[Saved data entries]
--- START ---

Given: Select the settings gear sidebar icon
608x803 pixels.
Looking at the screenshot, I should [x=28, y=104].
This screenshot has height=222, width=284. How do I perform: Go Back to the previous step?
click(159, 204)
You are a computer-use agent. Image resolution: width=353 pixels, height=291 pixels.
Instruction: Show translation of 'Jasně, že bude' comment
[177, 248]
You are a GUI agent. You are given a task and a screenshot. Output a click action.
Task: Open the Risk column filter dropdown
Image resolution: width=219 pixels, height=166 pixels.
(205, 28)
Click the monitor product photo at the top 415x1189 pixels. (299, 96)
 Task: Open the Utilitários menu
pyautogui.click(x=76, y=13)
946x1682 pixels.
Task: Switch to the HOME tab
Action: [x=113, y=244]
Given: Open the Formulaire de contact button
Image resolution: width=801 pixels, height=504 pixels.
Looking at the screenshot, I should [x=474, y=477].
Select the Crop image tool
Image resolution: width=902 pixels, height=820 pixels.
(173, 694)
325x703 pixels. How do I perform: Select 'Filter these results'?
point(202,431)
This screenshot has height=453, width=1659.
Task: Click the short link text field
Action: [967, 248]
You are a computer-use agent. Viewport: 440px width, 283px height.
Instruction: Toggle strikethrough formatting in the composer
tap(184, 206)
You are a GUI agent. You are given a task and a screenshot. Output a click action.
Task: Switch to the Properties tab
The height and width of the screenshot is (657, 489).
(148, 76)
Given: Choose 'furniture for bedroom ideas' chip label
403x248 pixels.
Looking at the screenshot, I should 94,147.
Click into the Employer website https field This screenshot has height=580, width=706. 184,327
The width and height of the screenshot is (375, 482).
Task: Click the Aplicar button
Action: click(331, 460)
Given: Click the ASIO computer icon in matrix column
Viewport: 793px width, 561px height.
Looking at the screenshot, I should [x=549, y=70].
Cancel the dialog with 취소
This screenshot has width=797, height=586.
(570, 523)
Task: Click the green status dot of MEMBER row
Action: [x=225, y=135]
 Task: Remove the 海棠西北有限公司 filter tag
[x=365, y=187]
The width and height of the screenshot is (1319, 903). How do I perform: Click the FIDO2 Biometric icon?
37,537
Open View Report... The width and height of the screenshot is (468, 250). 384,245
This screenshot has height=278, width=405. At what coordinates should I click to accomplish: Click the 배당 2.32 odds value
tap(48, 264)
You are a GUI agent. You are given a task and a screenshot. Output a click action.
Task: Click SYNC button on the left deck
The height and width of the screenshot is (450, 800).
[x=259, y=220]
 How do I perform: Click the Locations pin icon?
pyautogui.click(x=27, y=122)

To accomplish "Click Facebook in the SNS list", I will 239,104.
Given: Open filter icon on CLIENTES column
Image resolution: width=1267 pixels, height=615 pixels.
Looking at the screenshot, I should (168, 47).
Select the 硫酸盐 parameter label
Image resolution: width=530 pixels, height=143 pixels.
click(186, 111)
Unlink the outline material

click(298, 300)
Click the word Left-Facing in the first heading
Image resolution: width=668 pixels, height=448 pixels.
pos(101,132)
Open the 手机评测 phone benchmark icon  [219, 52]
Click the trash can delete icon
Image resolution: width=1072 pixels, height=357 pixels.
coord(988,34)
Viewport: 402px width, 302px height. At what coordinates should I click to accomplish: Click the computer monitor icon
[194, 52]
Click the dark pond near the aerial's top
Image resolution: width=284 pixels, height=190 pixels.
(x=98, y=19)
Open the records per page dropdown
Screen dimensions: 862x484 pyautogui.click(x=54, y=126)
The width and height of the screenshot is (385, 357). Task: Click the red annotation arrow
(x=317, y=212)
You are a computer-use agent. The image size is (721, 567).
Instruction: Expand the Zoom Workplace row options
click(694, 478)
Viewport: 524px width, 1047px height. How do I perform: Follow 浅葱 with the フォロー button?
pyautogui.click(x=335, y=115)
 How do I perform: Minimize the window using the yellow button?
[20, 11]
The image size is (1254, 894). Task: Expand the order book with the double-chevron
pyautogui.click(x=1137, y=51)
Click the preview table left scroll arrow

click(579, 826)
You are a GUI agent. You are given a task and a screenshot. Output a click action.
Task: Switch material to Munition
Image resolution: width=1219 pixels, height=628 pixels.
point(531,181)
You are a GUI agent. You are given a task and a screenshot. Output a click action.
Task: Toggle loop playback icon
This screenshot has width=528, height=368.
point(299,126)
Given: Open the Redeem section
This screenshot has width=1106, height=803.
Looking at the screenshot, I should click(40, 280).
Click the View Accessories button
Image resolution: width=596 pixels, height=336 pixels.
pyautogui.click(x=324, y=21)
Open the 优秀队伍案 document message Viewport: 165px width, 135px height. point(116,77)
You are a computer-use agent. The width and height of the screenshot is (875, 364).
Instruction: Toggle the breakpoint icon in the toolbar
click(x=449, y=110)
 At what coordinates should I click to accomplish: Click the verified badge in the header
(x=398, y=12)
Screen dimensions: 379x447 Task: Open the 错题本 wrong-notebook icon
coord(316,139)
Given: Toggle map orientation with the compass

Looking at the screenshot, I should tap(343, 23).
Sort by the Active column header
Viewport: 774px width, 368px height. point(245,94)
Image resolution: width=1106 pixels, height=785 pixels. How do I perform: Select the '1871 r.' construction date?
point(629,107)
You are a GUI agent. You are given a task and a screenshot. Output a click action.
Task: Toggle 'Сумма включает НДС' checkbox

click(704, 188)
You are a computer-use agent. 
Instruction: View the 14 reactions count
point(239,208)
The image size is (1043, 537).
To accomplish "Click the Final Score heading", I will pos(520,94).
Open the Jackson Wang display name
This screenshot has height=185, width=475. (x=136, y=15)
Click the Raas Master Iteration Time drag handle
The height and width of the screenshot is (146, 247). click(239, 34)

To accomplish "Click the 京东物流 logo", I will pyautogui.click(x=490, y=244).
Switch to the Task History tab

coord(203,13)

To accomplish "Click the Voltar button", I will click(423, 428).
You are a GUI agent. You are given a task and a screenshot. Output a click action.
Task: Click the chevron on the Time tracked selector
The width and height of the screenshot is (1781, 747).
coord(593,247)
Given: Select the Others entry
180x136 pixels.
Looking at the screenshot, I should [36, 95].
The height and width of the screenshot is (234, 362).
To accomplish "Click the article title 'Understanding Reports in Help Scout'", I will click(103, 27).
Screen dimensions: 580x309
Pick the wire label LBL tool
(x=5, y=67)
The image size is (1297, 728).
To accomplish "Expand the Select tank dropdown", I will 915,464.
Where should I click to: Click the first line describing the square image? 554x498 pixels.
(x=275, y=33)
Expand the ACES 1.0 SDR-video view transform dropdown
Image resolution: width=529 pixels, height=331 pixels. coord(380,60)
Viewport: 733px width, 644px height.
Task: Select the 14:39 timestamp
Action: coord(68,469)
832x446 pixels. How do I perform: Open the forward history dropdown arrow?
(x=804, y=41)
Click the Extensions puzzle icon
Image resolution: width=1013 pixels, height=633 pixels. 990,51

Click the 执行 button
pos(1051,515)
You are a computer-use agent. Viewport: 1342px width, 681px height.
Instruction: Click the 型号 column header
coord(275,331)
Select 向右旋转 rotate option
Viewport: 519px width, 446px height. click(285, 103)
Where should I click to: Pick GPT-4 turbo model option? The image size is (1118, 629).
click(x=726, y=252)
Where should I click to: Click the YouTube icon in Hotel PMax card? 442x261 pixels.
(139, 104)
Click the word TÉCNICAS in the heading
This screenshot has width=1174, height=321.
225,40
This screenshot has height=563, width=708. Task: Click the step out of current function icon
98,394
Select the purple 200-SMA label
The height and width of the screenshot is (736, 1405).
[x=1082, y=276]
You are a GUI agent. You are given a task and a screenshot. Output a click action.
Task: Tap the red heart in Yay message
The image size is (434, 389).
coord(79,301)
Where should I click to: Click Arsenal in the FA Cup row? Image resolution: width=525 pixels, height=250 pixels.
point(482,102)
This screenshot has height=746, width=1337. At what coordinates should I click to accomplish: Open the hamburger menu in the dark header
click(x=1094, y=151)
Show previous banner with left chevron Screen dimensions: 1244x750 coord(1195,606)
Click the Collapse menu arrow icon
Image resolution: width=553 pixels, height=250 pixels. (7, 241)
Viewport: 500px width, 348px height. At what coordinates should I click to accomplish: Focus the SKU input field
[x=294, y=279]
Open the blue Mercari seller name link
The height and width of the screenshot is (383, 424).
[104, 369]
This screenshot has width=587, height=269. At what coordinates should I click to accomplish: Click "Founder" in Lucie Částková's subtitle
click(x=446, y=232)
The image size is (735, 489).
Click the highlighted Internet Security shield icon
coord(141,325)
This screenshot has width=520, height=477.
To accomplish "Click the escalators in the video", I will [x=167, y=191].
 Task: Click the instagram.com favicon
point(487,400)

--- END ---

[Exercise goal] Both end lines included, restate word for word the lines above from the line with "Task: Open the Utilitários menu" to the line with "Given: Choose 'furniture", and nothing else.

[The completed task]
 Task: Open the Utilitários menu
pyautogui.click(x=76, y=13)
946x1682 pixels.
Task: Switch to the HOME tab
Action: [x=113, y=244]
Given: Open the Formulaire de contact button
Image resolution: width=801 pixels, height=504 pixels.
Looking at the screenshot, I should [x=474, y=477].
Select the Crop image tool
Image resolution: width=902 pixels, height=820 pixels.
(173, 694)
325x703 pixels. How do I perform: Select 'Filter these results'?
point(202,431)
This screenshot has height=453, width=1659.
Task: Click the short link text field
Action: [967, 248]
You are a computer-use agent. Viewport: 440px width, 283px height.
Instruction: Toggle strikethrough formatting in the composer
tap(184, 206)
You are a GUI agent. You are given a task and a screenshot. Output a click action.
Task: Switch to the Properties tab
The height and width of the screenshot is (657, 489).
(148, 76)
Given: Choose 'furniture for bedroom ideas' chip label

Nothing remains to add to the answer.